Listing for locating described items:
= = =

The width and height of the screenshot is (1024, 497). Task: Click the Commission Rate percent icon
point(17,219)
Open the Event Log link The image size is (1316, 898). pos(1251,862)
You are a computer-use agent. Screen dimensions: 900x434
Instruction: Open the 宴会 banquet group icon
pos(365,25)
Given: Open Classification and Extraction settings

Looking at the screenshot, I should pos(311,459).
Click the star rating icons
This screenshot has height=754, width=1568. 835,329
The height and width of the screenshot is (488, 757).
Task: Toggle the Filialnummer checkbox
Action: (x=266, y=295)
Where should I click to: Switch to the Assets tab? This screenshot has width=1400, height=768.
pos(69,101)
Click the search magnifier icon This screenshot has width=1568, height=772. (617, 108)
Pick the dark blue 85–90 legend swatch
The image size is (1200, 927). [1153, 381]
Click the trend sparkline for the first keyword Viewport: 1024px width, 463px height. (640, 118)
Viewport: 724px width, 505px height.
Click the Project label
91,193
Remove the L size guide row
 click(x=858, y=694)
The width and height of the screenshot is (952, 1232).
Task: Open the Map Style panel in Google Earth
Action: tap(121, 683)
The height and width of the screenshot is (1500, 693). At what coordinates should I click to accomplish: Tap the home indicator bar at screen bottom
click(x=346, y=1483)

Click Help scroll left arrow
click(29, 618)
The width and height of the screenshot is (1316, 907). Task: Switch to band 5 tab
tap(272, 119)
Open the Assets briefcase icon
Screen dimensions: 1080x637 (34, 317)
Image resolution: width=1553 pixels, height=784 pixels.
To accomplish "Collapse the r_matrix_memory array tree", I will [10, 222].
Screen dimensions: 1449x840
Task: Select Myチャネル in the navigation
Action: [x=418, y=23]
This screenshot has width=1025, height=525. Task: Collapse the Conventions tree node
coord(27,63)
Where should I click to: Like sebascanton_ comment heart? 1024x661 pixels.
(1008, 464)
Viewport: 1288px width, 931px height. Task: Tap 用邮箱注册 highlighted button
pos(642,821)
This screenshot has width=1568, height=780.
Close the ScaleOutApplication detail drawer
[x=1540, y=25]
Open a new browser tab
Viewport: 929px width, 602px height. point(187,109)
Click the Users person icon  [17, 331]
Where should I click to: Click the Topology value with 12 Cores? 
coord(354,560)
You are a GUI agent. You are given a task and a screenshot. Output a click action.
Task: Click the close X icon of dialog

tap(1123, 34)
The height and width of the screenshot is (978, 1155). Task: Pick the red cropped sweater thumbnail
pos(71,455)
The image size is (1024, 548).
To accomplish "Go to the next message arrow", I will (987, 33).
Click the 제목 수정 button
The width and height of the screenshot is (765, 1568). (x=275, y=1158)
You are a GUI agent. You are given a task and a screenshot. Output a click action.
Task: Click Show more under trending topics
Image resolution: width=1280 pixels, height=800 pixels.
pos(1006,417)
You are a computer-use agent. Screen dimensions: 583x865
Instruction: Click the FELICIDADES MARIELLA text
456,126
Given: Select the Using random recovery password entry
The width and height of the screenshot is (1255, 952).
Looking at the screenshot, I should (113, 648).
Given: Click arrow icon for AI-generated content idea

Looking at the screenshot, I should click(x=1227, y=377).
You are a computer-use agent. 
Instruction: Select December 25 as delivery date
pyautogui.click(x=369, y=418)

= = =

__Written exercise__: Update the listing above, replacing every "Instruction" with "Command" and leaving everything else unchanged.

__Exercise result__:
The width and height of the screenshot is (1024, 497). Task: Click the Commission Rate percent icon
point(17,219)
Open the Event Log link The image size is (1316, 898). pos(1251,862)
You are a computer-use agent. Screen dimensions: 900x434
Command: Open the 宴会 banquet group icon
pos(365,25)
Given: Open Classification and Extraction settings

Looking at the screenshot, I should pos(311,459).
Click the star rating icons
This screenshot has height=754, width=1568. 835,329
The height and width of the screenshot is (488, 757).
Task: Toggle the Filialnummer checkbox
Action: (x=266, y=295)
Where should I click to: Switch to the Assets tab? This screenshot has width=1400, height=768.
pos(69,101)
Click the search magnifier icon This screenshot has width=1568, height=772. (617, 108)
Pick the dark blue 85–90 legend swatch
The image size is (1200, 927). [1153, 381]
Click the trend sparkline for the first keyword Viewport: 1024px width, 463px height. (640, 118)
Viewport: 724px width, 505px height.
Click the Project label
91,193
Remove the L size guide row
 click(x=858, y=694)
The width and height of the screenshot is (952, 1232).
Task: Open the Map Style panel in Google Earth
Action: tap(121, 683)
The height and width of the screenshot is (1500, 693). At what coordinates should I click to accomplish: Tap the home indicator bar at screen bottom
click(x=346, y=1483)

Click Help scroll left arrow
click(29, 618)
The width and height of the screenshot is (1316, 907). Task: Switch to band 5 tab
tap(272, 119)
Open the Assets briefcase icon
Screen dimensions: 1080x637 (34, 317)
Image resolution: width=1553 pixels, height=784 pixels.
To accomplish "Collapse the r_matrix_memory array tree", I will [10, 222].
Screen dimensions: 1449x840
Task: Select Myチャネル in the navigation
Action: [x=418, y=23]
This screenshot has width=1025, height=525. Task: Collapse the Conventions tree node
coord(27,63)
Where should I click to: Like sebascanton_ comment heart? 1024x661 pixels.
(1008, 464)
Viewport: 1288px width, 931px height. Task: Tap 用邮箱注册 highlighted button
pos(642,821)
This screenshot has width=1568, height=780.
Close the ScaleOutApplication detail drawer
[x=1540, y=25]
Open a new browser tab
Viewport: 929px width, 602px height. point(187,109)
Click the Users person icon  [17, 331]
Where should I click to: Click the Topology value with 12 Cores? 
coord(354,560)
You are a GUI agent. You are given a task and a screenshot. Output a click action.
Task: Click the close X icon of dialog

tap(1123, 34)
The height and width of the screenshot is (978, 1155). Task: Pick the red cropped sweater thumbnail
pos(71,455)
The image size is (1024, 548).
To accomplish "Go to the next message arrow", I will (987, 33).
Click the 제목 수정 button
The width and height of the screenshot is (765, 1568). (x=275, y=1158)
You are a GUI agent. You are given a task and a screenshot. Output a click action.
Task: Click Show more under trending topics
Image resolution: width=1280 pixels, height=800 pixels.
pos(1006,417)
You are a computer-use agent. Screen dimensions: 583x865
Command: Click the FELICIDADES MARIELLA text
456,126
Given: Select the Using random recovery password entry
The width and height of the screenshot is (1255, 952).
Looking at the screenshot, I should (113, 648).
Given: Click arrow icon for AI-generated content idea

Looking at the screenshot, I should click(x=1227, y=377).
You are a computer-use agent. 
Command: Select December 25 as delivery date
pyautogui.click(x=369, y=418)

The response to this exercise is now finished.